What to do: The lines from the one holding "带你了解高压往复泵的四大特色 (127, 482)" to the end of the records below, exactly as written, are the only thing to return.

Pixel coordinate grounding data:
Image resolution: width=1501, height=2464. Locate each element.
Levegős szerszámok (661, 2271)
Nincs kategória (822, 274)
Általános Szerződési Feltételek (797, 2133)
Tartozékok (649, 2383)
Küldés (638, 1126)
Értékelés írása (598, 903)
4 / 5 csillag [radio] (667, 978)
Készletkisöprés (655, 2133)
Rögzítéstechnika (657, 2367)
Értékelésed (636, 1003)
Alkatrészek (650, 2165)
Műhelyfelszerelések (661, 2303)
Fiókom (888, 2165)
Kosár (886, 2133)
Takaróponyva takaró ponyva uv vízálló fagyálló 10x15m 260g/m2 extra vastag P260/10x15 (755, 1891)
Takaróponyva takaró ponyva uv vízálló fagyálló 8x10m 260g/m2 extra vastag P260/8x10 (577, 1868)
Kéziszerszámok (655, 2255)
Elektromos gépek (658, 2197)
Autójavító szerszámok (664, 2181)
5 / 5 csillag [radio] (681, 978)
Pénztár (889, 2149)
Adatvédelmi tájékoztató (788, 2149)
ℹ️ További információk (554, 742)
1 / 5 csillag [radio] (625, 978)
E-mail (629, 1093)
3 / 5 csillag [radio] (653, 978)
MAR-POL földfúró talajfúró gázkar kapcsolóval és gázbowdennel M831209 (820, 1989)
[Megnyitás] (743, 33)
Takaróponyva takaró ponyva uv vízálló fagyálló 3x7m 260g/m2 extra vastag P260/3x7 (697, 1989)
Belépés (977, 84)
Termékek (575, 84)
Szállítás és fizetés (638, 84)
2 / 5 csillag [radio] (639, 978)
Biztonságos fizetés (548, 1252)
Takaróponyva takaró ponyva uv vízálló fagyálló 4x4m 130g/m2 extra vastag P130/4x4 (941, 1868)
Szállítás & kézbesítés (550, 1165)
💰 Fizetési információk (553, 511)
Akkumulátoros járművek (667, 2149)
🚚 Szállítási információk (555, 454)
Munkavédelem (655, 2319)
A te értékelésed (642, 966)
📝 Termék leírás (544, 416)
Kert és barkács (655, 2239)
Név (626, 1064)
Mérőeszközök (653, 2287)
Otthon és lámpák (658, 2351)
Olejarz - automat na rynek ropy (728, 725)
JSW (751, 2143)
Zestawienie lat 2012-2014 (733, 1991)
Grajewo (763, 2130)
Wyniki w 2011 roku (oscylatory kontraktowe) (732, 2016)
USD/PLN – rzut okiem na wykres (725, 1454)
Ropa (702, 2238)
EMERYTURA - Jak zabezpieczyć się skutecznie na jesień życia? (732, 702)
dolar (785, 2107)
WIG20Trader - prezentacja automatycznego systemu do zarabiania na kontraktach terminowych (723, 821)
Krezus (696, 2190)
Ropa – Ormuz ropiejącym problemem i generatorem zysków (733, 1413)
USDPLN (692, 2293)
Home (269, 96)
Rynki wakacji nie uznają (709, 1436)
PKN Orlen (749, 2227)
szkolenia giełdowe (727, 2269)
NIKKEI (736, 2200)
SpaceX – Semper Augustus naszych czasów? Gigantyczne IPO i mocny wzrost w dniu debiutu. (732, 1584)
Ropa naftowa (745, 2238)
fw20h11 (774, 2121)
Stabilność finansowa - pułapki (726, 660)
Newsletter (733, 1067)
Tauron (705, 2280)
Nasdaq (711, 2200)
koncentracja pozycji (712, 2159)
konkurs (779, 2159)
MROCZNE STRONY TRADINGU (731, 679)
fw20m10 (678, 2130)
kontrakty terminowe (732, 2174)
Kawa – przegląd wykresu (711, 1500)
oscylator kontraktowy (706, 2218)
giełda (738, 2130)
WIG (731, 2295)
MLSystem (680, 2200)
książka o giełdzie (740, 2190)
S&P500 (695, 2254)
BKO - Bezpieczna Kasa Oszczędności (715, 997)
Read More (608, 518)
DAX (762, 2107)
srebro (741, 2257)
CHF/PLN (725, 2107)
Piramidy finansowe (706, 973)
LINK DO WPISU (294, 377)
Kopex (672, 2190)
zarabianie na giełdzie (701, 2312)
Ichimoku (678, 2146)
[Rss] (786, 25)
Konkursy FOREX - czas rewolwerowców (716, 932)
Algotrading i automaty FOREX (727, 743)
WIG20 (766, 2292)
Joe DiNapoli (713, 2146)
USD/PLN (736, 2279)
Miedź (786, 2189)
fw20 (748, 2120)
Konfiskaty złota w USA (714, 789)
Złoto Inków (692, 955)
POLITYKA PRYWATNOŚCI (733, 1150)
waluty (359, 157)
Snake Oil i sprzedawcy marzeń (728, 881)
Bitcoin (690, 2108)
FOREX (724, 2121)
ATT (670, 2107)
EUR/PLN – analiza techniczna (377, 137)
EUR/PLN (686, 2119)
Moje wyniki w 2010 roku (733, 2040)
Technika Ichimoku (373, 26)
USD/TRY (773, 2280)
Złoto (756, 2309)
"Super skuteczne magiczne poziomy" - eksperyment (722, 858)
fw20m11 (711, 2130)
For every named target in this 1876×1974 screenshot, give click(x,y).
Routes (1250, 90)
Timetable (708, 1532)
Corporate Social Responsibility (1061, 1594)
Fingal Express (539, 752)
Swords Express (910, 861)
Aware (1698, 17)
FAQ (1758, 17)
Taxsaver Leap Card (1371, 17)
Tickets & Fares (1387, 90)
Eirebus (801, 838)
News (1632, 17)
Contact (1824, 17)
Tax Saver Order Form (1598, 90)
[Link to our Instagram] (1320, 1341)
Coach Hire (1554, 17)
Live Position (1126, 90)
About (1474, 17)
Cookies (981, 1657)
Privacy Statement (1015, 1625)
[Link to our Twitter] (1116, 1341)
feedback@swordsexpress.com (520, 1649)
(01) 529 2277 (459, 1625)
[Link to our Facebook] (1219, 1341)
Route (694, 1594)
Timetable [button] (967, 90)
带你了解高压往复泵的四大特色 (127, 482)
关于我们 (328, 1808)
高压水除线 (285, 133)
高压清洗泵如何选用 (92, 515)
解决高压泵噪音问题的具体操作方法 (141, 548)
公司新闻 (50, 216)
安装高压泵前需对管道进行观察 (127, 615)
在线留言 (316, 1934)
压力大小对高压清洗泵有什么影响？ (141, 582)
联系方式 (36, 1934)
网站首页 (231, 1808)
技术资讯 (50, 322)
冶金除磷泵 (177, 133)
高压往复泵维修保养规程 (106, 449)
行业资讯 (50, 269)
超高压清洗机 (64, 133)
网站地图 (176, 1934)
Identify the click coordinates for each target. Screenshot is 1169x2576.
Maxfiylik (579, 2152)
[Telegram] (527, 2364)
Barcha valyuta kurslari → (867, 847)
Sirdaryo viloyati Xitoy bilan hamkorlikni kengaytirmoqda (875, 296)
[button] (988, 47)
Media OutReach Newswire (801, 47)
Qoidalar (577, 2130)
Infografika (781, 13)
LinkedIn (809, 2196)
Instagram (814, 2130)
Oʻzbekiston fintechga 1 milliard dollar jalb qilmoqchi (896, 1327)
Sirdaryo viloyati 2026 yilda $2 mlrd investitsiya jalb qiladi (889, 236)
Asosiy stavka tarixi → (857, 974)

Answer to the problem:
带你了解高压往复泵的四大特色 (127, 482)
关于我们 (328, 1808)
高压水除线 (285, 133)
高压清洗泵如何选用 (92, 515)
解决高压泵噪音问题的具体操作方法 (141, 548)
公司新闻 (50, 216)
安装高压泵前需对管道进行观察 (127, 615)
在线留言 (316, 1934)
压力大小对高压清洗泵有什么影响？ (141, 582)
联系方式 (36, 1934)
网站首页 (231, 1808)
技术资讯 (50, 322)
冶金除磷泵 (177, 133)
高压往复泵维修保养规程 (106, 449)
行业资讯 (50, 269)
超高压清洗机 (64, 133)
网站地图 (176, 1934)
Identify the click coordinates for each target. Screenshot is 1169x2576.
Maxfiylik (579, 2152)
[Telegram] (527, 2364)
Barcha valyuta kurslari → (867, 847)
Sirdaryo viloyati Xitoy bilan hamkorlikni kengaytirmoqda (875, 296)
[button] (988, 47)
Media OutReach Newswire (801, 47)
Qoidalar (577, 2130)
Infografika (781, 13)
LinkedIn (809, 2196)
Instagram (814, 2130)
Oʻzbekiston fintechga 1 milliard dollar jalb qilmoqchi (896, 1327)
Sirdaryo viloyati 2026 yilda $2 mlrd investitsiya jalb qiladi (889, 236)
Asosiy stavka tarixi → (857, 974)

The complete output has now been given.